What to produce:
Work through the material below and tally the lines holding "computer"; only the tally should be returned.

Information provided:
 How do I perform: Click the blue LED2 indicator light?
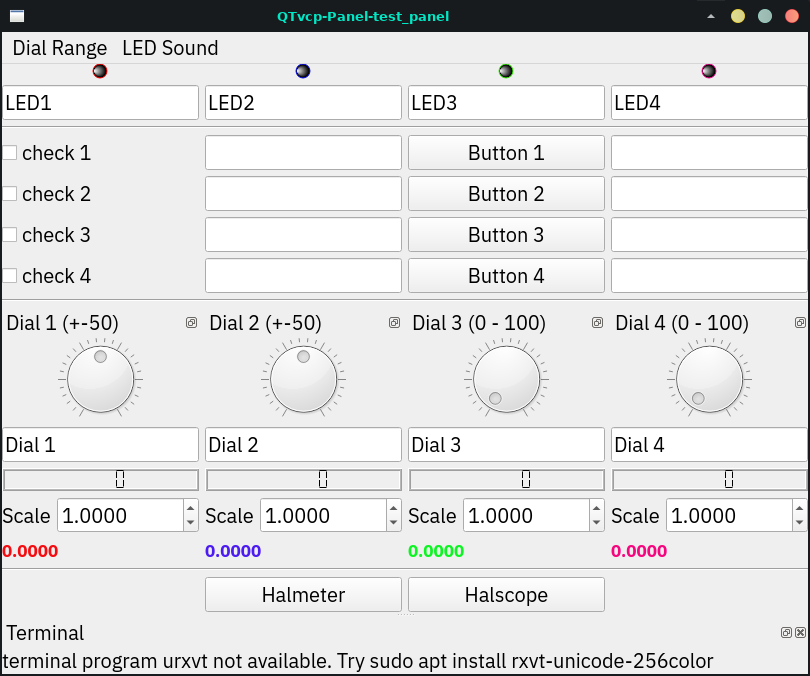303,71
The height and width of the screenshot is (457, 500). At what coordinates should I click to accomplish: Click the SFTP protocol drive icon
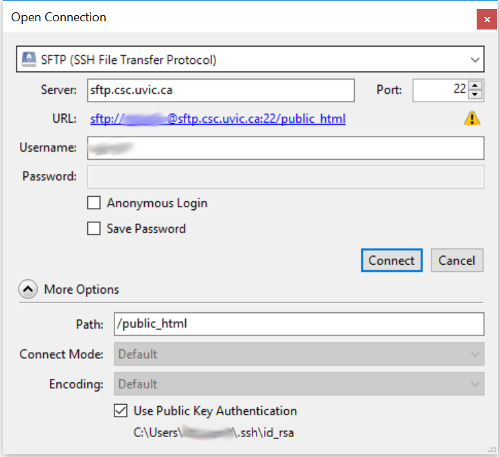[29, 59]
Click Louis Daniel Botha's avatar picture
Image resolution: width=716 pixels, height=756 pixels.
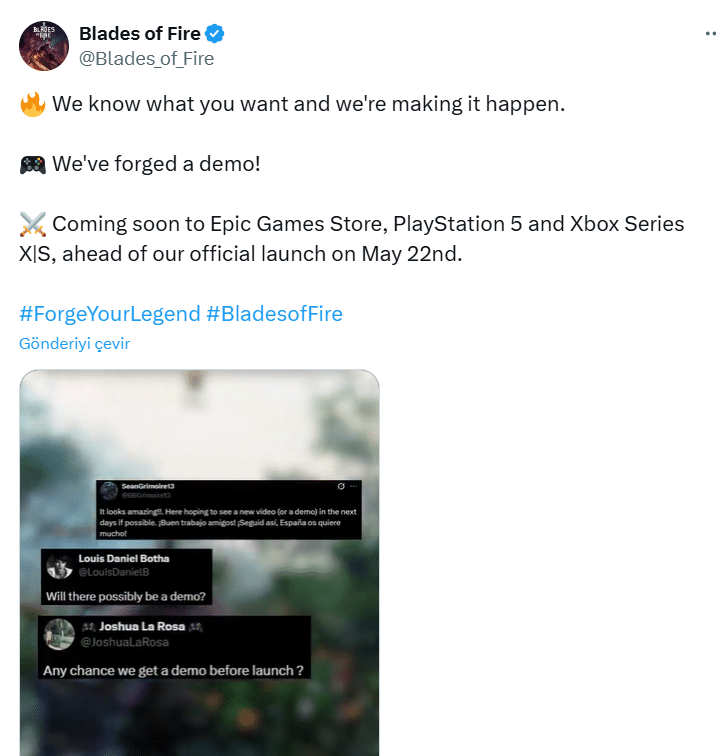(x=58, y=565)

--

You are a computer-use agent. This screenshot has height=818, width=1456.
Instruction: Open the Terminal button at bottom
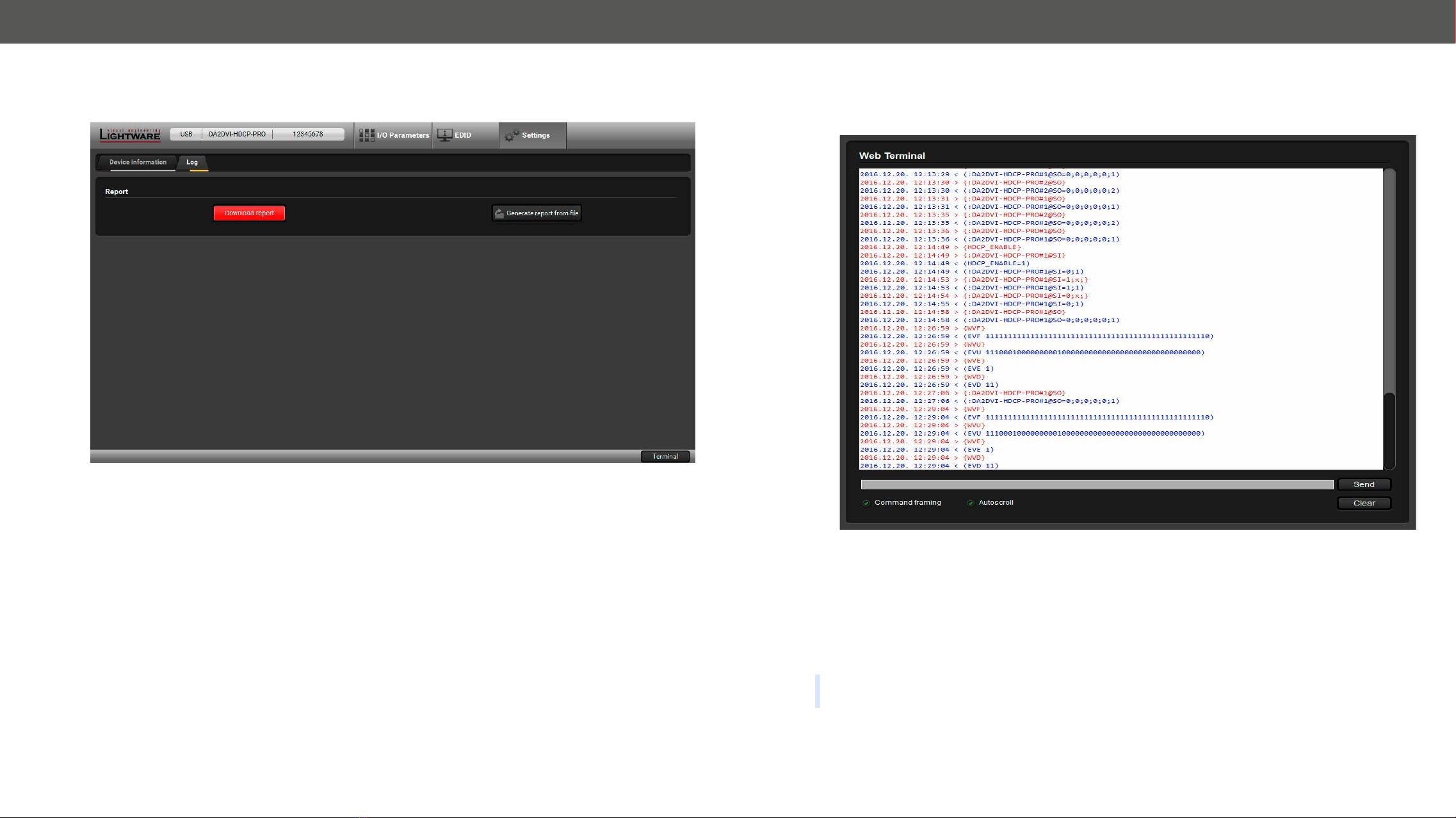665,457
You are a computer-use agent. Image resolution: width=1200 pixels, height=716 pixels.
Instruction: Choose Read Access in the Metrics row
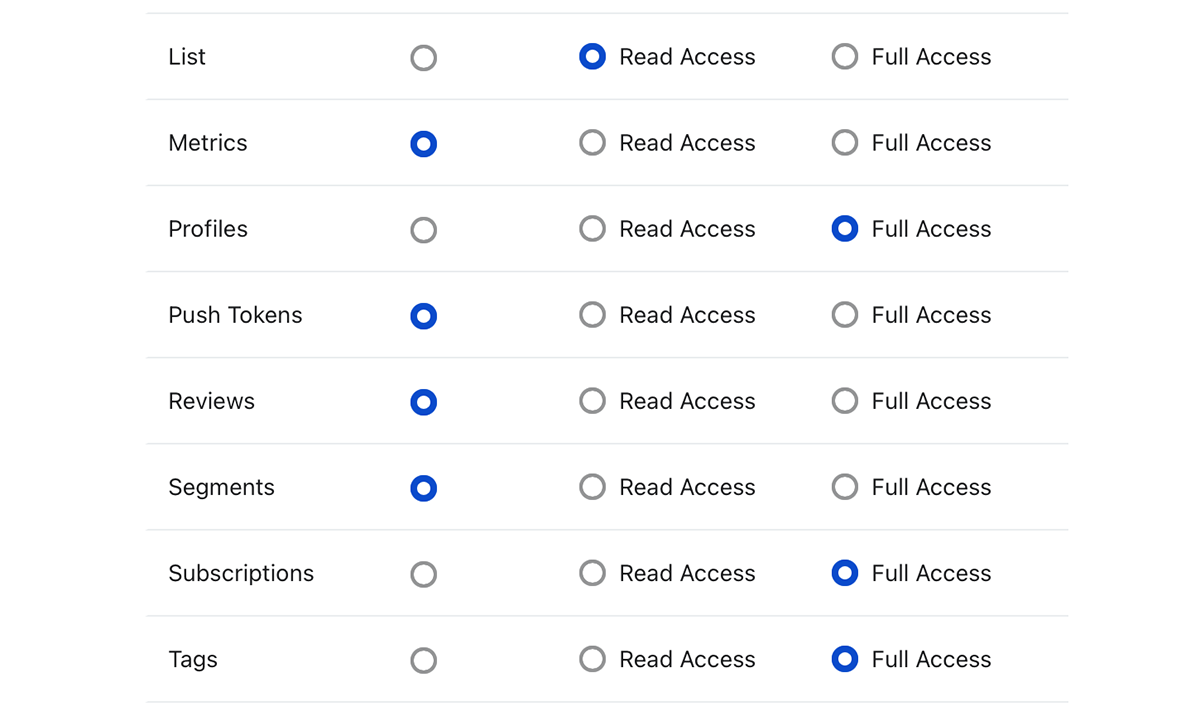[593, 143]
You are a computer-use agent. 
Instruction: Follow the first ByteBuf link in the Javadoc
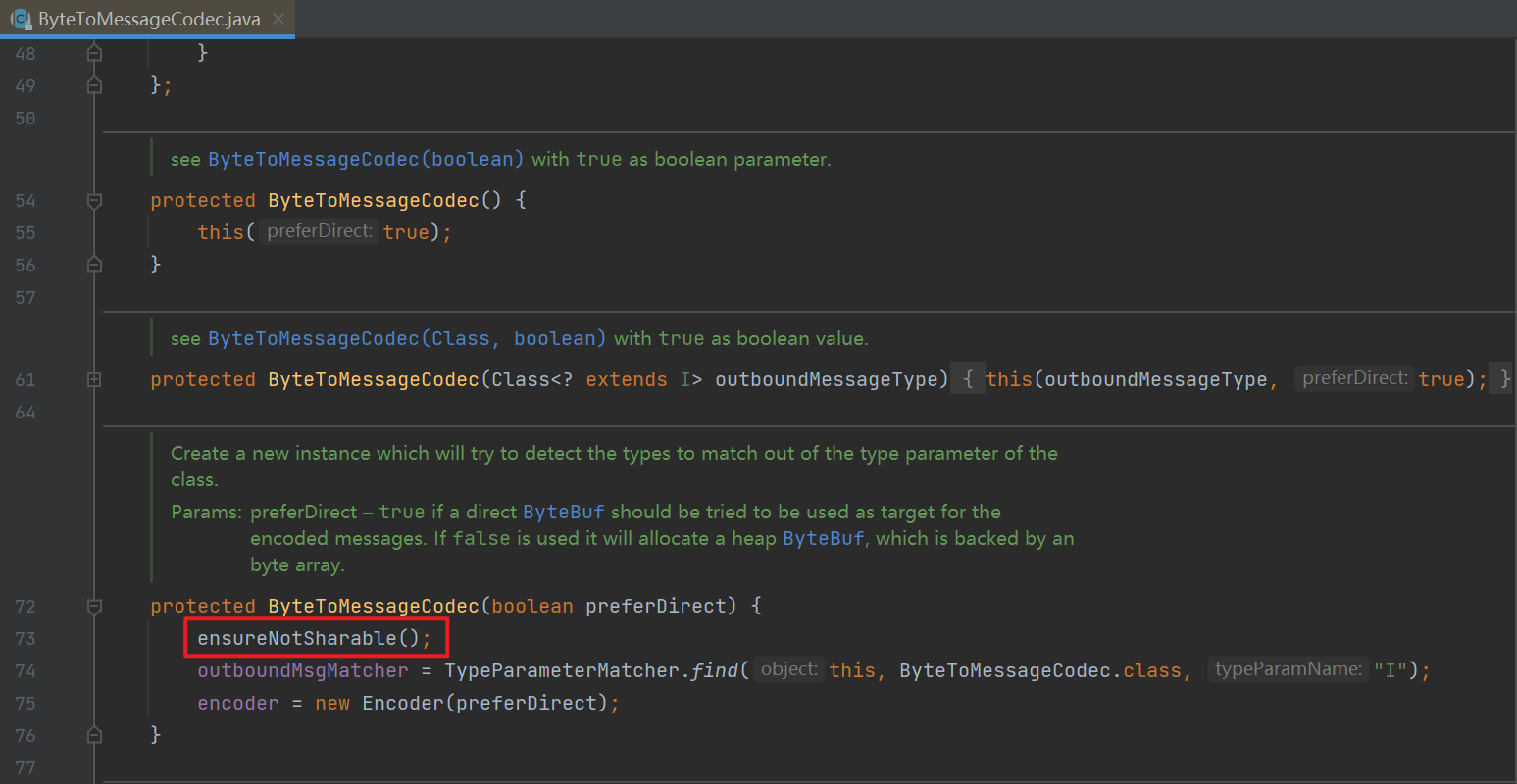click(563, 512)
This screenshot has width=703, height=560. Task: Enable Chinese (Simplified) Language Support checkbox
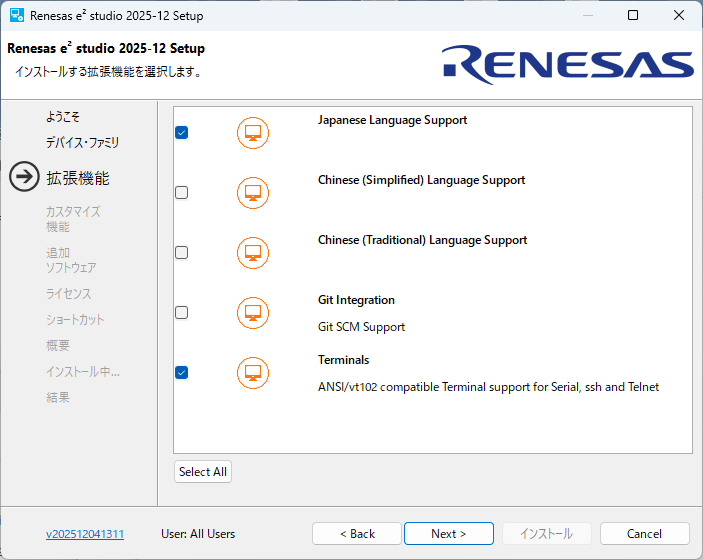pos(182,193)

Problem solution:
3